The railways have their gipsy bands, who travel far by caravan. Up hill and down dale their long road leads, now this way and now that, pausing where the wind blows freely over wide, empty lands, where streams wind through the green, and where sheep climb over the horizon and are swallowed by the sky. Wherever the smoking gipsy huts are resting there is a constant ring of iron and steel, strange lights and strange noises. Behind them, when they are gone, is left a double row of shining lengths of metal, in replacement of a worn-out irail.

The gipsy bands of the New Zealand Railways are the relaying gangs whose duty is to maintain the permanent way, replacing over many miles of track any weak links that the lynx-eyed engineers or inspectors have discerned, keeping the pathways of the country's trains firm and true and strong. Now they are in one place, now in another, but moved always by necessity and not by the gipsy whim. They follow hard on the heels of rust, age and decay, and hound down those enemies to their hiding places. And since rust itself is a gipsy thing, it leads them a gipsy life that no Romany knew.
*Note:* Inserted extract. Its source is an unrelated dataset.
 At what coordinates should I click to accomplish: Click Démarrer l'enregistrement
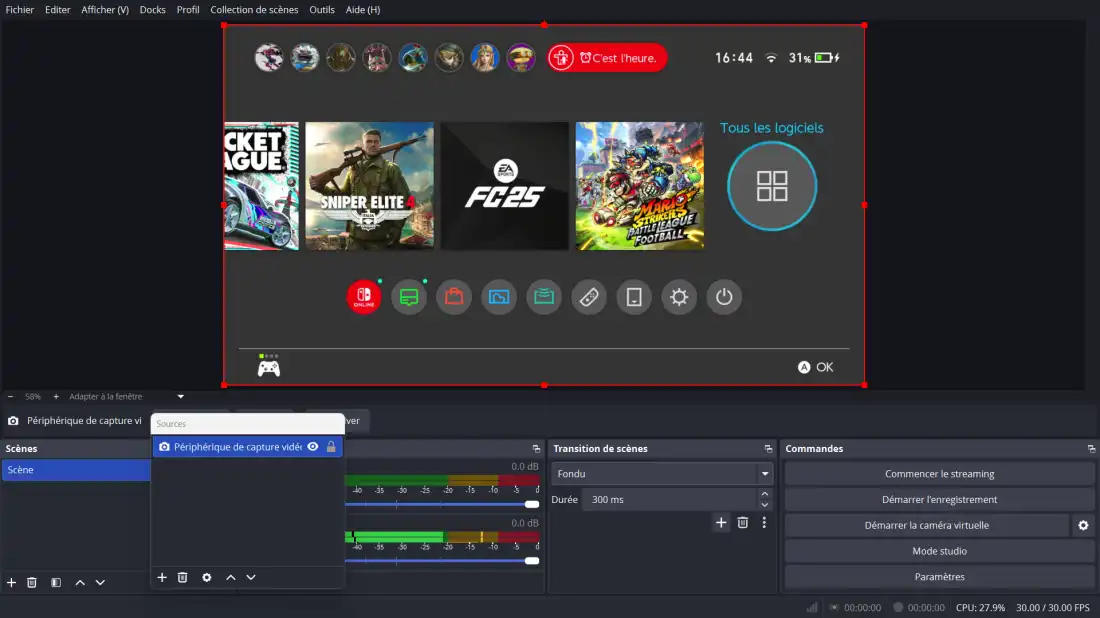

There are limits to roaming, however, and system has divided New Zealand into railway districts. The Wanganui district, for instance, comprises that territory between New Plymouth and Paraparaumu, taking in also branch lines. Outside of this area another district begins, and so on. The platelayers, or relaying gangs as they are also called, must of course stay where their job is until completed, and so they take their huts with them. These are the small, rail cabins that are to be seen on many railway sidings at different stations, and which remain the homes of the platelayers, except on those occasions when a week-end trip to their real homes can be made.

Any faulty portions of the permanent way are condemned by qualified officers, who make periodical surveys of the track. Wagon loads of new rails and sleepers are then dispatched to the scene where the work is to be performed, and these materials are distributed at convenient intervals alongside the track. In due course the platelayers, comprising any number of men up to about fourteen, arrive at the nearest siding, and there they group their caravans. The men, with their materials, then go on trolleys to the nearest pile of new rails and sleepers and prepare for the change-over.

Preliminary work involves the straightening or curving of any crooked rails, and page 10 the adzing of the sleepers to take the necessary fastenings. When everything is ready, the schedule of trains is consulted, and a calculation is made as to how much time remains between the passage of one train over the spot and the arrival of the next one. According to the time available, a “break” in the old line is decided on—say four lengths, each of which is 42 feet long.